Dickinson College student works to end violence against women in Afghanistan

It’s hard to listen to Noorjahan Akbar.

Her English — which is one of the handful of languages she speaks fluently — is not the problem. The 21-year-old crafts eloquent sentences. Her voice rises and dips with emotion as she describes a passionate commitment to end physical abuse and economic oppression of her sister Afghanis.

No, it is the barriers Akbar confronts in seeking her goals that cause a listener to wince.

Her goals are simple to understand, at least in the Western world.

 

Women in her home country of Afghanistan should be able to study, earn degrees and work. They should be able to postpone marriage until they are adults, and choose the person they wed.
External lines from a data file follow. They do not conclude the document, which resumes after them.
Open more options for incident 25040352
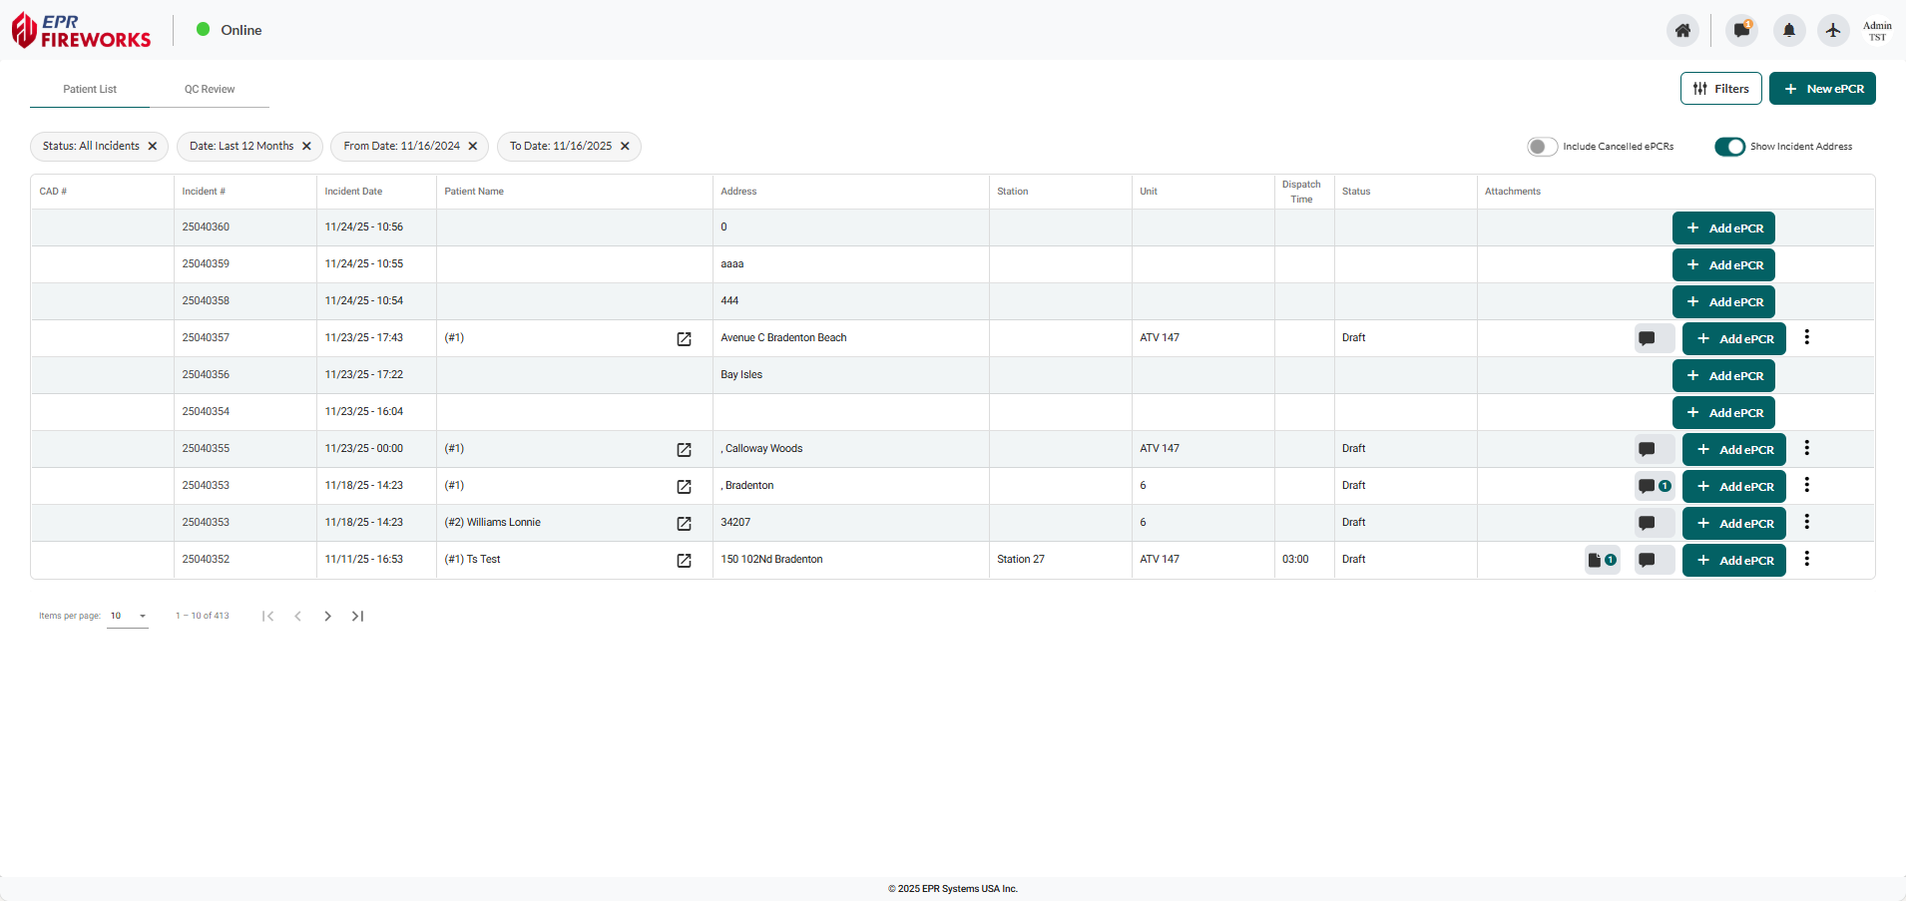The height and width of the screenshot is (901, 1906). 1806,560
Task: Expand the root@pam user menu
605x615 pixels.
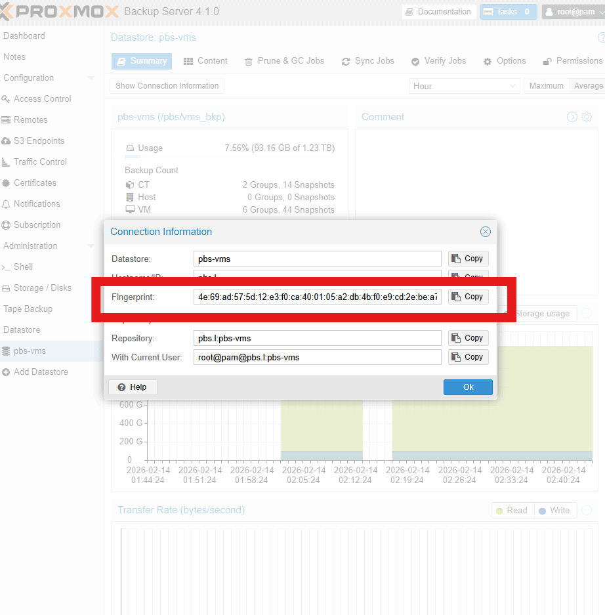Action: click(x=572, y=12)
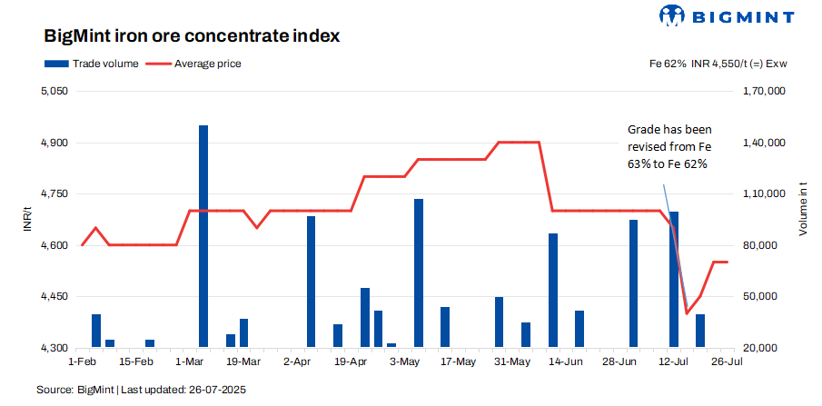Click the lowest dip of the red price line
The width and height of the screenshot is (822, 406).
687,313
They should be free to walk to a store, or to school or to work without being sexually assaulted, then blamed for the attacks which they have no legal right to deflect.

All freedoms taken for granted in the U.S.
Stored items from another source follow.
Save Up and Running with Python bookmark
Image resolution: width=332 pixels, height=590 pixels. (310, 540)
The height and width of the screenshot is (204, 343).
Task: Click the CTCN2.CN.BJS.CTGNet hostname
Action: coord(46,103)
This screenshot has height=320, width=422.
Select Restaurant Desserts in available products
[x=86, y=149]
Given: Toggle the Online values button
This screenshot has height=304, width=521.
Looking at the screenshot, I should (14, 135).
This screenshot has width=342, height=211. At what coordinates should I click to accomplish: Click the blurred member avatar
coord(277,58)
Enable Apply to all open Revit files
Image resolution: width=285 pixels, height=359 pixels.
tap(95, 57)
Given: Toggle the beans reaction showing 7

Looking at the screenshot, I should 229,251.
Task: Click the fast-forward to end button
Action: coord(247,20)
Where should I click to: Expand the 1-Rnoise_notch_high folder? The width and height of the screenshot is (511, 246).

Then, hearing Akbar is hard for another reason. One that any Western parent can understand: Akbar’s fight for equitable treatment for women puts her own safety at great risk.

It was unthinkable for women and men in the Middle Eastern country to do what Akbar and Anita Haidary did last year: They and 50 others carried signs and walked down a street in western Kabul in protest of the common practice of sexually attacking women in the street.

The action, and Akbar’s and Haidary’s formation of the group that led the walk, Young Women for Change, drew international attention and acclaim. Last March, the National Conference for College Women Student Leaders named Akbar a 2012 Woman of Distinction. That same month, she joined the Women of the World summit in New York. And, in August, Akbar was listed among nominees for Forbes’ “Most Powerful Women in the World” issue.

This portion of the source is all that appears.